Funeral Customs. Tombs.

1. WHEN a person died, some near relative, or friend, closed his eyes. Gen. xlvi. 4. The body was then washed previous to the preparation for embalming, or burial. Acts ix. 37. If it was embalmed, which required considerable time, the burial ceremonies were not performed for many days or weeks after death. The embalming of Jacob occupied forty days, and it was not till thirty days after this, that they proceeded to bury him. Gen. 1. 1-4.
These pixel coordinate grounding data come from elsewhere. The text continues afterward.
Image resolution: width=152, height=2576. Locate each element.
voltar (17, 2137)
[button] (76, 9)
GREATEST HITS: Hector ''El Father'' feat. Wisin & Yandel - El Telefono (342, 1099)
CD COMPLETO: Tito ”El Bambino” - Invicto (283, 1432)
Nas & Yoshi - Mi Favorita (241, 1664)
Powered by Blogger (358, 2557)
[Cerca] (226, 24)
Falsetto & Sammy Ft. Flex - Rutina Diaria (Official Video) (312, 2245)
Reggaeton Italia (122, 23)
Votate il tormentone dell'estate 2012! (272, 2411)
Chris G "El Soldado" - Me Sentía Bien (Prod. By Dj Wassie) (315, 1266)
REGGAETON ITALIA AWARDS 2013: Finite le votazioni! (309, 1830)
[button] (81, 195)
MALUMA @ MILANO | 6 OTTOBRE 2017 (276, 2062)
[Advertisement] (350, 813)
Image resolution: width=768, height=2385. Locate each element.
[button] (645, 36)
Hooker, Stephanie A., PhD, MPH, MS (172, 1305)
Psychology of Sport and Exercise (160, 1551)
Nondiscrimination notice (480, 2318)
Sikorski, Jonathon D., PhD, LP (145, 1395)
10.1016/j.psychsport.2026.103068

2. The relations of the deceased expressed their grief in various ways, by rending their garments, beating their breasts, tearing their hair, putting on sackcloth, spreading ashes on the head, &c. It was common also to put away all ornaments, and neglect the personal appearance, as anointing the head, washing, &c. And sometimes they tore the face with their nails, and cut their flesh, which practice, however, was forbidden, probably because it was borrowed from the heathens. Levit. xix. 28; Deut. xiv. 1, 2; Jer. xlviii. 36, 37. These lamentations continued several days, and sometimes several months, when the person was of rank, as appears in the case of Jacob, where the

days of mourning were threescore and ten. Gen. 1. 3. For Aaron and for Moses, they mourned thirty days. Numb. xx. 29; Deut. xxxiv. 8.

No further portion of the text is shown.